Rusia tiene un motivo adicional para aumentar su presencia en Brasil, que es el aprovechamiento de una explotación minera a gran escala en un rubro de extraordinario valor estratégico. Brasil es uno de los países con mayores reservas comprobadas de uranio, que actualmente ascienden a 244.788 toneladas. Pero como las exploraciones realizadas abarcaron hasta ahora solo un tercio de su territorio, los expertos estiman que los recursos disponibles pueden ser significativamente mayores.

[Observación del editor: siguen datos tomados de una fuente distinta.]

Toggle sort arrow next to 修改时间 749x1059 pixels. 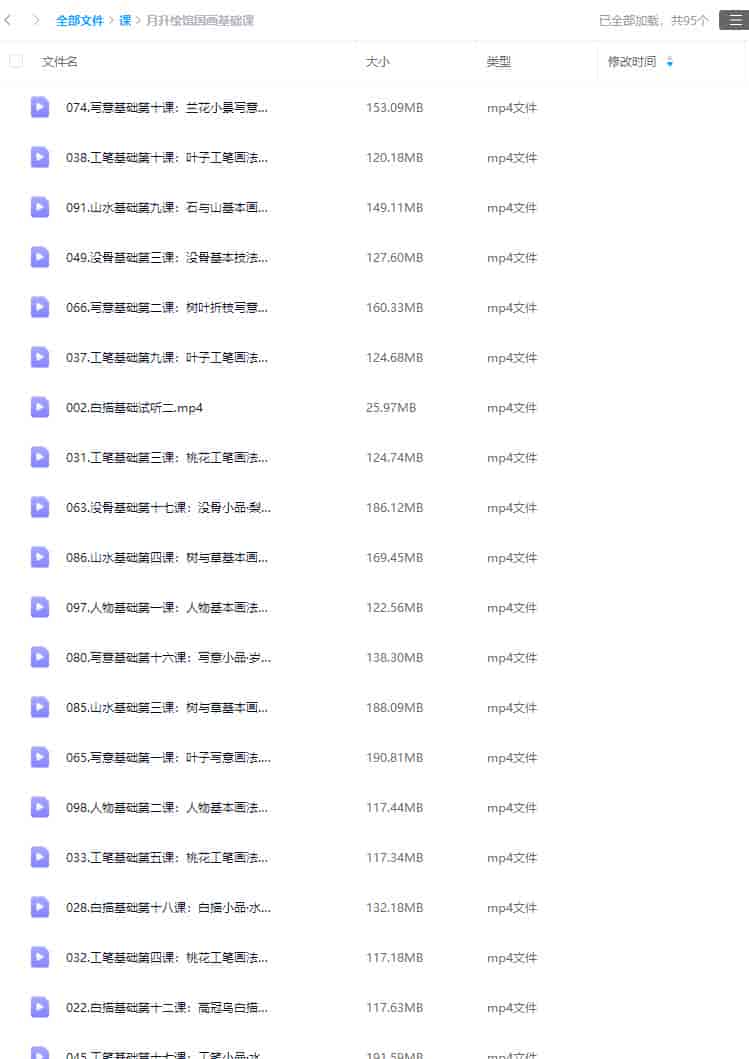669,62
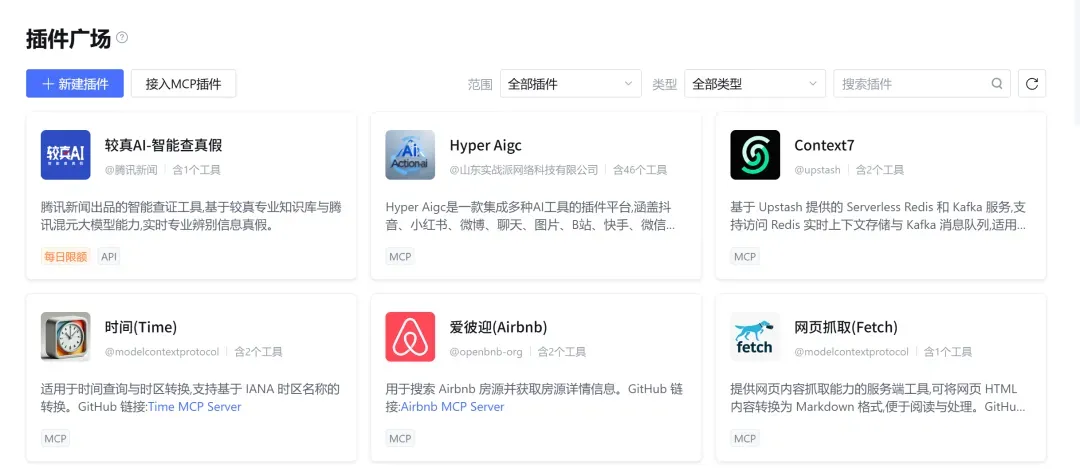Click the 时间(Time) clock icon

click(x=65, y=337)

Recientemente firmó un acuerdo de cooperación entre Rosatom, la empresa estatal rusa de energía nuclear, e Industrias Nucleares de Brasil (INB), para la utilización de uranio enriquecido ruso para las centrales nucleares brasileñas de Angras dos Reis, en Río de Janeiro. Ivan Dybov, titular de Rosatom para América Latina, reveló que "en Brasil Rosatom está interesada en el programa de desarrollo de la energía nuclear en su conjunto". El comentario anticipa la intención de participar en la exploración y la explotación de uranio, que de acuerdo a lo que sucede con los yacimientos minerales propiedad de compañías rusas en África y Venezuela estarían protegidos por el Grupo Wagner.

En un escenario donde todos los actores cultivan el secreto como máxima virtud y las redes del narcotráfico asumen un creciente protagonismo, los analistas de inteligencia brasileños advierten que la posibilidad de que Putin haya acordado con Prigozhin y el Grupo Wagner una alternativa "exportadora", similar a la que Perón recordaba como implementada para su ejército por Federico el Grande, no es una hipótesis para descartar.